E nessa era que estamos vivendo, de grandes volumes de dados, muito se fala sobre Big Data, e um termo relacionado que surgiu nos últimos anos e tem ganhado bastante força é o Data Lake (em tradução livre Lago de Dados), mas – diante de tanta informação – é comum encontrar definições, arquiteturas, artigos entre outros artefatos que por vezes confundem ao invés de acrescentar e direcionar as organizações para uma jornada data driven.

Diante disso, como identificar que a organização na qual estou inserido ou que tenho a responsabilidade de guiar nessa jornada precisa de um Data Lake? Pensando nesta questão abaixo destaquei algumas características que podem ajudar a identificar essa necessidade:

  • Silos de dados espalhados pela organização em Data Marts ou Data Warehouses gerando duplicidades tanto nos dados quanto nos indicadores analisados por diferentes departamentos;
  • Aplicações gerando grandes volumes dos mais diversos tipos de dados como, por exemplo:

– Base de dados relacionais;
– Logs de sites e aplicações corporativas ou mobile;
– Imagens;
– Arquivos de mídia (vídeo, som, entre outros).

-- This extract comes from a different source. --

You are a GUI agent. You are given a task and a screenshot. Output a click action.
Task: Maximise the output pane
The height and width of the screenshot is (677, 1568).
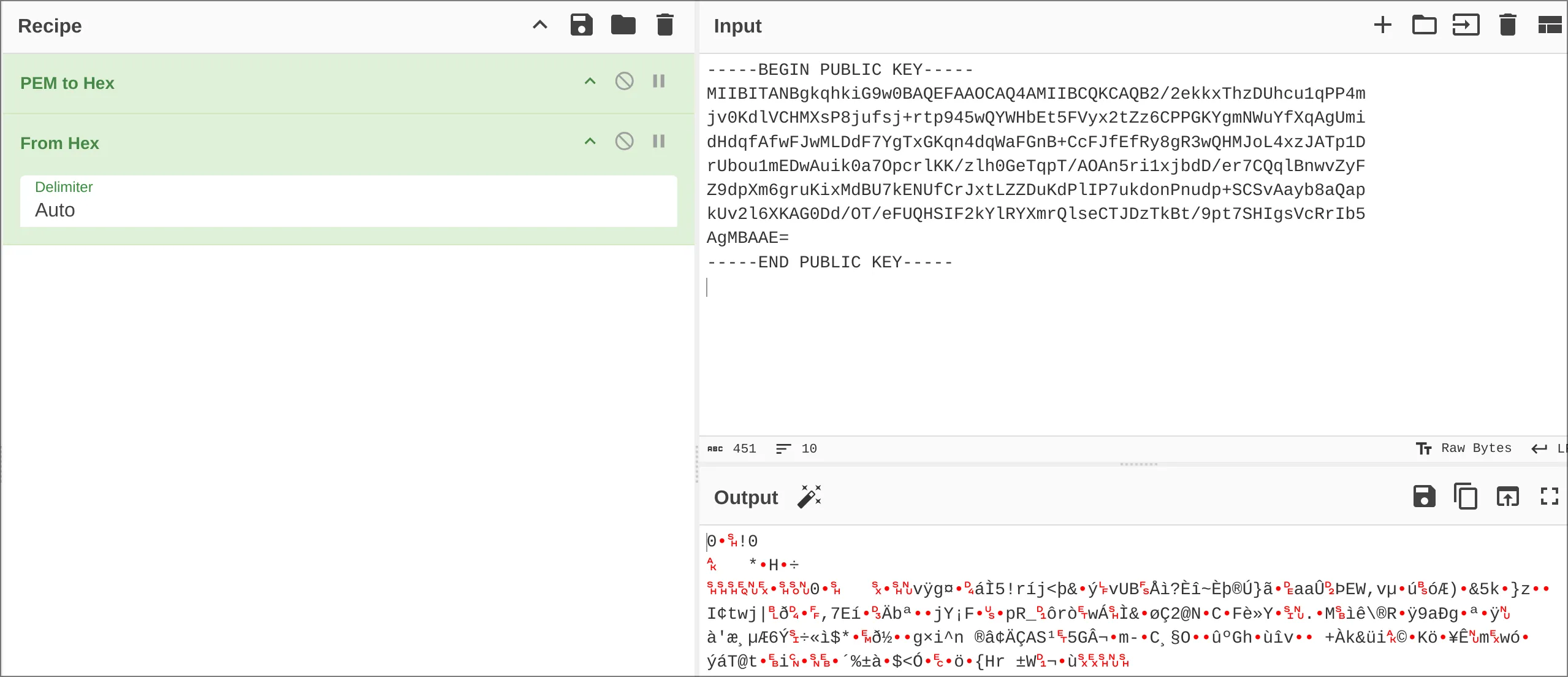pyautogui.click(x=1549, y=497)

  • Necessidade de analisar a percepção da empresa nas redes sociais;
  • Soluções limitadas a um tradicional Data Warehouse ou BI;
  • Analistas de BI, Cientistas de Dados e usuários sem uma área na qual todos os dados da organização estão realmente democratizados;
  • Baixo custo de armazenamento dos dados.

Se sua empresa se identifica com algumas dessas características, há grandes chances de que um Data Lake seja a resposta que você precisa.

O que é necessário para se ter um Data Lake?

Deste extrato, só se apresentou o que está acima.